People living in nearby areas panicked. Many animals got washed away. The
thud was so loud that we felt as if the dam itself had collapsed,” said Chitranjan
Giri, a social worker, who lives in Shahpur village in Sonbhadra district in
Uttar Pradesh.
On October
6, 2019, the dyke (boundary wall of a water body) of a fly ash pond at a power
plant of the National Thermal Power Corporation (NTPC) in Singrauli district of
Madhya Pradesh breached, causing spillage in several acres of land.
After the dyke
collapsed, fly ash — ash produced in small dark flecks by the burning of
powdered coal – from the power plant spilled into the nearby Rihand dam, which
is the largest dam in India by volume and is located at Pipri in Sonbhadra
district in Uttar Pradesh.
As a result
of this, more than 20 lakh people living in Sonbhadra in Uttar Pradesh and
Singrauli in Madhya Pradesh are drinking toxic water, which could possibly
increase the risk of cancer in people. This poisonous water is flowing into
fields thus damaging crops.
When Gaon
Connection visited this dam, the reporter had to seek permission from the authorities as the movement of people had been restricted. Big chunks of fly
ash were still floating in the dam and workers were trying to remove them.
“Fly ash
causes Asthma, TB, cancer”
According to
the National Green Tribunal (NGT) — a statutory body set up in 2010 by the NGT
Act to handle cases related to environmental issues — heavy minerals such as arsenic,
silica, aluminium and iron are present in fly ash, which causes asthma,
discomfort in lungs, tuberculosis and even cancer.
There are 10
coal-based power plants in Singrauli and Sonbhadra, located between Uttar
Pradesh and Madhya Pradesh border.
Ashwani
Kumar Dubey, an environment expert, who is also an advocate in the Supreme Court,
said: “This particular power plant generates a total of 21,000 MW electricity.
It consumes nearly 10.3 crore ton of coal per year. This per-year consumption
produces nearly 3.5 crore ton of fly ash. There is no way to dispose of this fly
ash.”
He added: “The
NGT couldn’t find a place to dump this fly ash. As per its order, it was
supposed to start disposing of ash in the vacant fields of Northern Coalfields, a
subsidiary of Coal India, which has its headquarters in Singrauli, but they did
not wish to do. The dyke collapsed because of fly ash, which was in bulk.”
Soon after the
incident, many rallies and protests were organized.

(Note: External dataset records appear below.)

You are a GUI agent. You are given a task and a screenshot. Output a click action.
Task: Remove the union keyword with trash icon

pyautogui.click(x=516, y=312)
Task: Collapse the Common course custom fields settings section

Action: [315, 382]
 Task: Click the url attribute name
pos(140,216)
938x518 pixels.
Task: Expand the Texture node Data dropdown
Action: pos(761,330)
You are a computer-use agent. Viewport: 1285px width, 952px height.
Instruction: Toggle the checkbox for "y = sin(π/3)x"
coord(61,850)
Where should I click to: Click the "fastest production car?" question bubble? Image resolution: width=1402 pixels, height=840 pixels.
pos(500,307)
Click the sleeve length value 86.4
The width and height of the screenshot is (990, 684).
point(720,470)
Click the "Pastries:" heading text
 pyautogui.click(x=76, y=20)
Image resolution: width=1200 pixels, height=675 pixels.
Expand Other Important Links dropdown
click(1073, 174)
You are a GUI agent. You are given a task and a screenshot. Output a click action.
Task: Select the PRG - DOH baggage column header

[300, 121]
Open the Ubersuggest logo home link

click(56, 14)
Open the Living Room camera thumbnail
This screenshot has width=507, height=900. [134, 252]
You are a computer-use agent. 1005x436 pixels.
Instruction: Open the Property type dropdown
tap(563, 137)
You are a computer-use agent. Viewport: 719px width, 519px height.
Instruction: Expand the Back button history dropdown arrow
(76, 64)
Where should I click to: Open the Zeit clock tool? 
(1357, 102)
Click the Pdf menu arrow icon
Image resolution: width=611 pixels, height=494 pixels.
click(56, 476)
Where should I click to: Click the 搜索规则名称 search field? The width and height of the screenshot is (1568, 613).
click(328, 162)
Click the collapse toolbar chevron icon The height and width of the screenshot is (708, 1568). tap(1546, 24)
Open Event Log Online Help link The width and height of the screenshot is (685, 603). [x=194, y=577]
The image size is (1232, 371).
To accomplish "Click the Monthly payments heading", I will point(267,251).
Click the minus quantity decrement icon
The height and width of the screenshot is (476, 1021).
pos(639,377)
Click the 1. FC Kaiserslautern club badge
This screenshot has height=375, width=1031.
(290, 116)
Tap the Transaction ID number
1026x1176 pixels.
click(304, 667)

A petition has been filed
against the NTPC in the high court.
Chitranjan
Giri, the social worker, said: “The air here is polluted. After this incident,
people who used to drink water from the Rihand dam are too scared to consume
this water. We had informed the NTPC officials that fly ash is getting drained
into the Rihand dam, but they didn’t take it seriously. This could have been
stopped, but authorities behaved carelessly.”
However,
when contacted, Lalmani Pandey, assistant manager at NTPC Vindhyachal, had a
different story to tell. “Soon after the dyke collapsed, debris started flowing.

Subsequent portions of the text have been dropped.